1. A fluorescent biosensor for detecting a transcription factor, comprising at least a transcription factor binding probe and a signaling probe;

the 5' overhang of the transcription factor binding probe comprises the same sequence as the EXPAR template;

the EXPAR templates comprise two repetitive sequences and recognition sites of Nb.BtsI, and the recognition sites take transcription factor recognition elements as primers to start an extension reaction;

2. The fluorescent biosensor for detecting a transcription factor as claimed in claim 1, wherein the signaling probes are labeled with BHQ1 and FAM at the 3 'and 5' ends, respectively.

3. The fluorescent biosensor for detecting transcription factors as claimed in claim 1, wherein the fluorescent biosensor further comprises Exo III, Klenow fragment polymerase, nt.

4. The fluorescence biosensor for detecting a transcription factor as claimed in claim 1, wherein when the transcription factor is NF- κ B p50,

wherein represents a thio modification;

5. Use of the fluorescent biosensor according to any one of claims 1 to 4 for detecting transcription factors.

6. A method for detecting a transcription factor, comprising detecting with the fluorescent biosensor of any one of claims 1-4:

7. The method according to claim 6, wherein in the step S1, the incubation reaction condition is 35-40 ℃ (preferably 37 ℃) and the reaction time is 5-20 min (preferably 10 min);

the high-temperature enzyme deactivation reaction condition is 70-90 ℃ (preferably 80 ℃), and the reaction condition is 5-20 minutes (preferably 10 minutes).
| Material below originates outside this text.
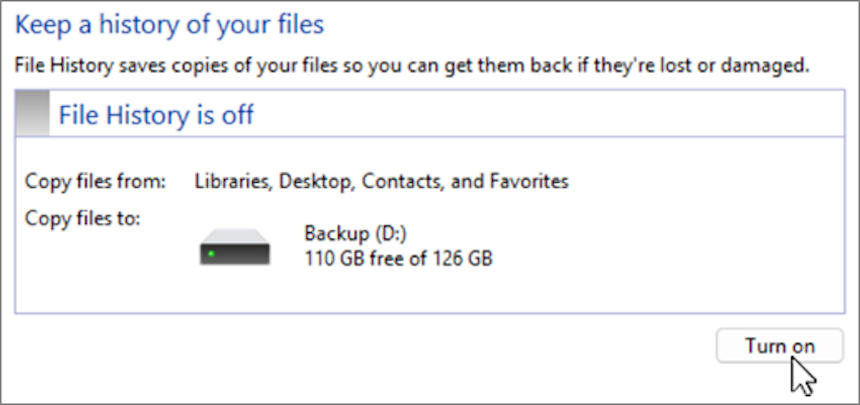Select the Backup (D:) drive name
The height and width of the screenshot is (405, 860).
click(355, 234)
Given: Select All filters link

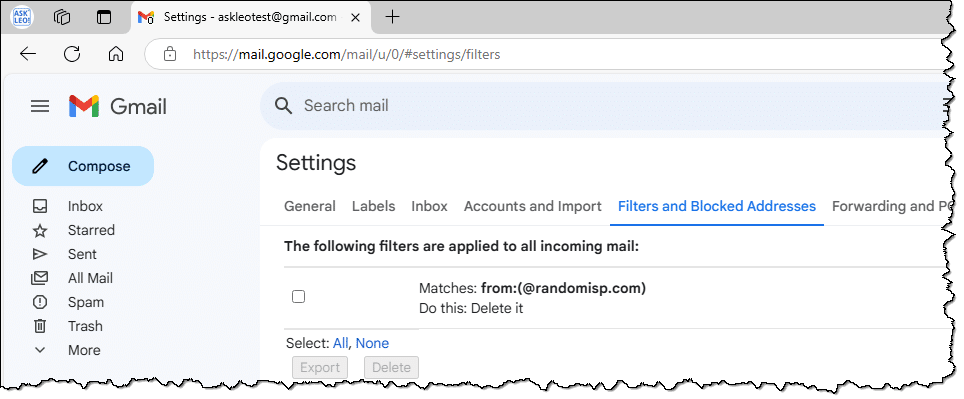Looking at the screenshot, I should click(x=340, y=343).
8. The method of claim 6, wherein in step S2, the reaction solution comprises at least dNTP, Klenow fragment polymerase, Nt.BstI, signaling probe, and Endo IV;

wherein the concentration of the signal probe is 100-500 nm, and preferably 300 nm; the using amount of the Endo IV is 1-9 units, preferably 5 units;

the amplification reaction conditions are specifically as follows: 35-40 ℃ (preferably 37 ℃), and the reaction time is 50-70 min (preferably 60 min).

9. The method as claimed in claim 6, wherein the step S3) is specifically performed by: the fluorescence spectrum was detected with a fluorescence spectrophotometer and data analysis was performed at an excitation wavelength of 490nm and fluorescence intensity at 521 nm.

10. Use of the fluorescence biosensor according to any one of claims 1 to 4 and/or the detection method according to any one of claims 6 to 9 for detecting transcription factor activity and/or screening transcription factor-related drugs;

preferably, the transcription factor-related drug includes a transcription factor inhibitor and a transcription factor activator.